Quando a giugno è sceso in campo a malincuore, per rappresentare i valori della Sinistra, nessuno puntava su di lui e gli scommettitori lo davano 200 a 1. E invece ha sbancato con parole d’ordine semplici: equità, giustizia sociale, lotta alla povertà “che non è giusta né inevitabile”, “basta con livelli grotteschi di diseguaglianza”.

Quello che è avvenuto è un cambiamento radicale, che muta la pelle di un Partito persosi negli anni ’90 dietro la cosiddetta “modernizzazione” di Tony Blair.

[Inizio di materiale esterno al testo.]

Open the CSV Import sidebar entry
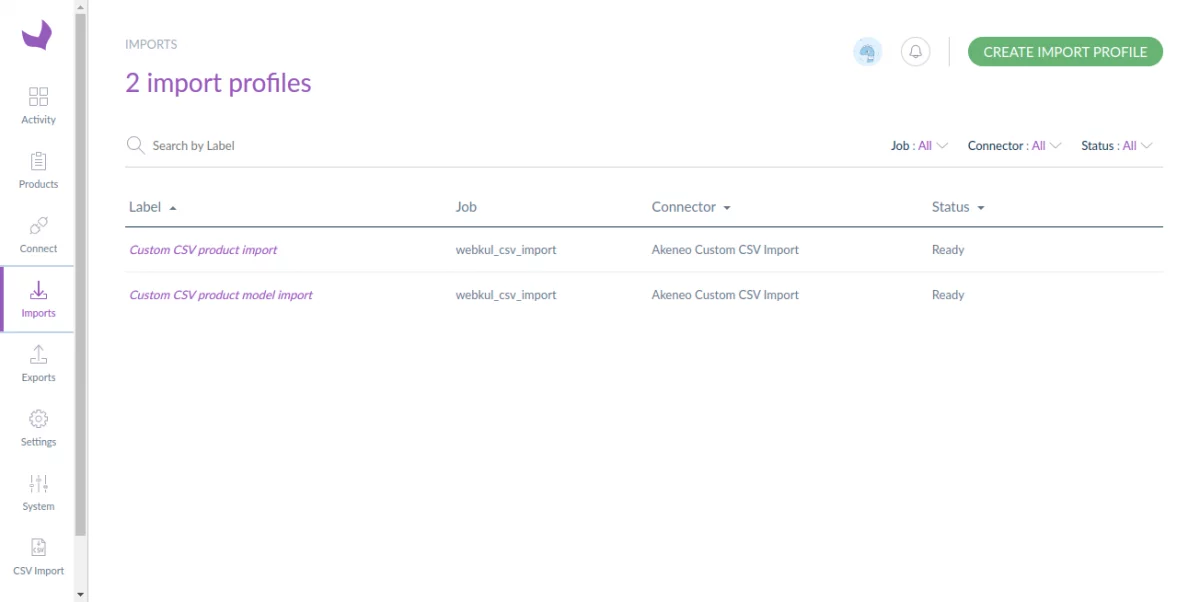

Il popolo della Sinistra ha ascoltato Corbyn, ha trovato chi parlava la sua lingua e agitava valori che parevano perduti e ha scelto di tornare a partecipare con entusiasmo, invece di continuare a tacere in disparte. Hanno seguito chi ha detto basta all’innaturale omologazione alle imprese dell’Imperialismo Usa; alla sudditanza dinanzi alla City ed alla finanza più rapace; allo smantellamento del welfare.

È una svolta che presuppone una forte caratterizzazione: per dirla ancora con Corbyn: “Altrimenti destra e sinistra sono uguali”. E lui, a differenza di tante altre meteore politiche emerse in questi anni di crisi suscitando ondate di speranze, ha dimostrato sempre coerenza, bastino a dimostrarlo le oltre 500 volte che ha votato in Parlamento contro le indicazioni del Partito: no alla guerra in Iraq, no alle privatizzazioni, no allo smantellamento dello Stato sociale e così via.

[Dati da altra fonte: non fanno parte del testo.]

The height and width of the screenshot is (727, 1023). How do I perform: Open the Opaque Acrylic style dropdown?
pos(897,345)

I guru che non cessano di rimpiangere l’epoca di Blair, hanno tuonato per tutta la campagna pronosticando che avrebbe portato il Labour al disastro, ma non sono stati ascoltati neanche quando hanno provato a demonizzarlo.

Certo, Corbyn è un eretico per l’establishment inglese: sostiene che per risolvere le crisi in Medio Oriente occorra dialogare anche con Hamas ed Hezbollah; al culmine dei “troubles” in Nord Irlanda volle incontrare Jerry Adams, capo del Sinn Féin. E poi, nel suo programma, dice basta alle privatizzazioni selvagge e propone di “riscoprire il valore della proprietà pubblica nei settori chiave dell’economia. Quanto basta per far venire le convulsioni alla City.

E non è finita: sostiene da sempre l’uscita dalla Nato, è per la distensione con la Russia di Putin e per l’accantonamento delle armi nucleari; quanto all’Europa, è contrario ad una Ue che parli solo di austerità e di finanza. Sull’economia, ha proposto dieci punti, ricevendo l’appoggio di decine di economisti; la sostanza è semplice come il resto del programma: basta tagli alla spesa pubblica, basta privilegi e più tasse per ricchi, banche e istituzioni finanziarie, e poi la proposta che la Banca d’Inghilterra stampi moneta per finanziare infrastrutture e occupazione, secondo il concetto che “i Governi devono far si che l’economia porti benefici all’intera comunità e riduca le diseguaglianze”.

È ovvio che la prima reazione del Governo, per bocca del ministro della Difesa Fallon, sia stato dichiarare che: “Corbyn è una minaccia per la sicurezza del Regno Unito”.

Intendiamoci: un conto è che Corbyn ridia al Labour l’anima perduta nell’abbraccio innaturale col liberismo; un altro è che riesca a condurlo alla vittoria in un Regno Unito in cui è la City e la finanza internazionale a dettare legge. A non parlare dell’intenzione di uscire dalla Nato. Sarà difficile, difficilissimo che possa accadere.

Tuttavia, fra tanto dilagare di ottuso populismo, è comunque un segno di grande valore che con una votazione di massa, a capo del Labour sia stato designato in modo netto non un personaggio mediatico, il solito pifferaio che cavalca il consenso carezzando la “pancia” della gente, ma un uomo con valori antichi. Sperimentati in decenni di coerente militanza.